JDK-8145974 : XMLStreamWriter produces invalid XML for surrogate pairs on OutputStreamWriter
  • Type: Bug
  • Component: xml
  • Sub-Component: jaxp
  • Affected Version: 7u60,8u72
  • Priority: P3
  • Status: Resolved
  • Resolution: Fixed
  • OS: windows_7
  • CPU: x86_64
  • Submitted: 2015-10-01
  • Updated: 2021-10-31
  • Resolved: 2016-05-12
The Version table provides details related to the release that this issue/RFE will be addressed.

Unresolved : Release in which this issue/RFE will be addressed.
Resolved: Release in which this issue/RFE has been resolved.
Fixed : Release in which this issue/RFE has been fixed. The release containing this fix may be available for download as an Early Access Release or a General Availability Release.

To download the current JDK release, click here.

## Given material
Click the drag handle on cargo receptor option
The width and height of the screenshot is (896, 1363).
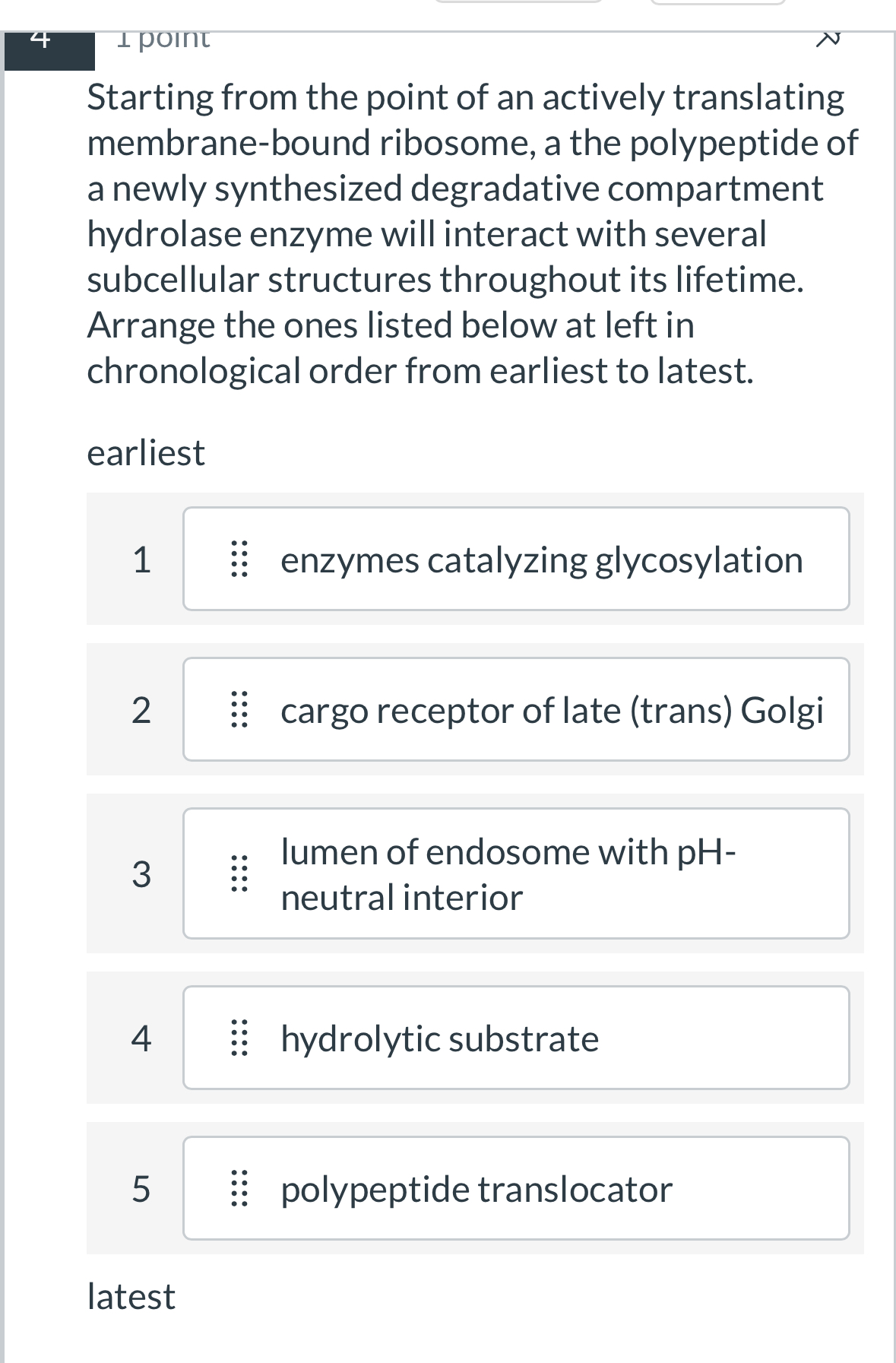(x=241, y=710)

## Given instruction 1
Answer these from the bug report on XMLStreamWriter:
(a) Which versions are listed as affected?
(b) On what date was the issue resolved?
(c) What operating system is given?
## Given instruction 2
Write the next part of the XMLStreamWriter bug report, picking up after its last line.

## Exercise response 1
(a) 7u60 and 8u72
(b) 2016-05-12
(c) windows_7

## Exercise response 2
JDK 7 JDK 8 JDK 9
7u111Fixed 8u102Fixed 9 b119Fixed
Related Reports
Duplicate :  
Relates :  
Description
FULL PRODUCT VERSION :
1.7.0_65

ADDITIONAL OS VERSION INFORMATION :
Microsoft Windows [Version 6.1.7601]

A DESCRIPTION OF THE PROBLEM :
I have narrowed down a problem where our application produced XML which it could not parse back. The XML contained "character references", but the reference had an invalid value (there are valid ranges fro them in XML). It turned out that these character references are generated specifically for characters outside the BMP, i.e. are encoded using a surrogate pair. Further investigation revealed that this happens only when constructing the XMLStreamWriter with an OutputStreamWriter. The surrogates are encoded as valid UTF-8 multibytes sequences when usign a plain OutputStream. The error can however not be in the OutputStreamWriter, since the character references are specific to XML files of which the OutputStreamWriter knows nothing.

STEPS TO FOLLOW TO REPRODUCE THE PROBLEM :
I am attaching a test program which clearly demonstrates the problem.


REPRODUCIBILITY :
This bug can be reproduced always.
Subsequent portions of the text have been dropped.